Here is the salmon, a filet just over a pound. I marinated it overnight in lowry's havana garlic and lime marinade.













All done. Left it to the side for 40 minutes or so then over the coals for about 5.







Plate view with a side salad and some cheesy pasta.


----------



## chef jimmyj (Jan 17, 2012)

Looks like some good Salmon and sounds like the coals got hot in half the average time for other chimneys...JJ


----------



## tyotrain (Jan 17, 2012)

very cool.... man that fish looks good nice job


----------



## sprky (Jan 17, 2012)

I myself never use lighter fluid with my chimney. I use plain ole paper or some homemade starters. If your interested in the starters let me know and I'll post them up. Might shoot me a PM as threads tend to get lost some times.


----------



## ufboostedgator (Jan 17, 2012)

@ Sprky: I only use a small squirt on the paper to light it up and a swirl on top of the coals just to help it out. As far as what you use, you can post it up here or PM me, I'm cool with either. Thanks.


----------



## africanmeat (Jan 18, 2012)

Man it looks good


----------



## alelover (Jan 18, 2012)

That is cool. I don't think you need any accelerants just 2 pages of the newspaper. I never need any and I don't have a wicked cool tricked out fan equipped chimney. Cool pic of the purple coals too. May I ask what you paid for that unit?


----------



## ufboostedgator (Jan 18, 2012)

@ alelover


ufboostedgator said:


> I will be using it very soon / tonight...I will let you know how it works. The list price was $33 or so but since it was MLK day and it fit in a "brown paper bag" it was eligible for 25% off.
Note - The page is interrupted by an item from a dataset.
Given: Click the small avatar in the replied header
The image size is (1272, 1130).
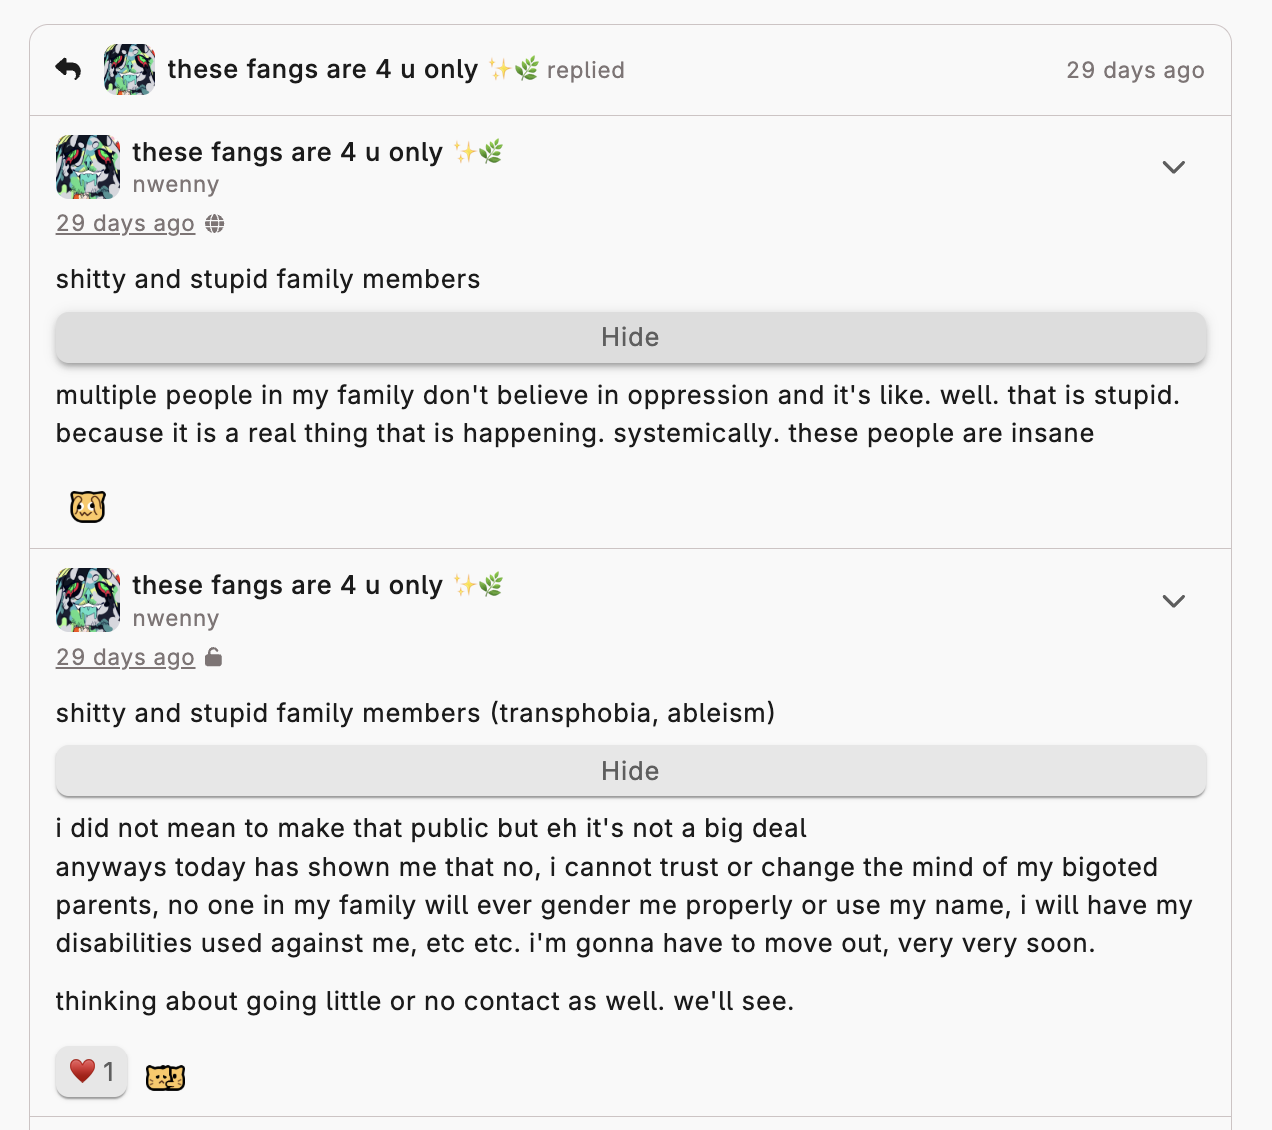Looking at the screenshot, I should click(x=129, y=69).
I think I walked out with it for around $25. Compared to the Weber, it doesn't have the little silver handle for dumping or whatever but is every bit as stout.
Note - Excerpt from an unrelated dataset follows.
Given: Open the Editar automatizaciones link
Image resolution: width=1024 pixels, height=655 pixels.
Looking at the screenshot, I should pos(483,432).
I am almost out of lighter fluid anyways, next time I will try to do without and see how it works.


----------



## sunman76 (Jan 18, 2012)

"brown paper bag"


----------



## ufboostedgator (Jan 18, 2012)

LOL, you see what THEY did there.


----------



## sunman76 (Jan 18, 2012)

Yes I see what they did.

Kinda like the walgreens store....


----------



## alelover (Jan 18, 2012)

Surprised the NAACP ain't all over Walgreen's for that.


----------



## sunman76 (Jan 18, 2012)

Yea I bet somebody went kicking rocks down the road looking for another job..

back to topic..lol

The STOK makes some neat stuff!


----------



## oldschoolbbq (Jan 18, 2012)

Oh,my. Another thingy to beg the Wife for,it never ends folks


----------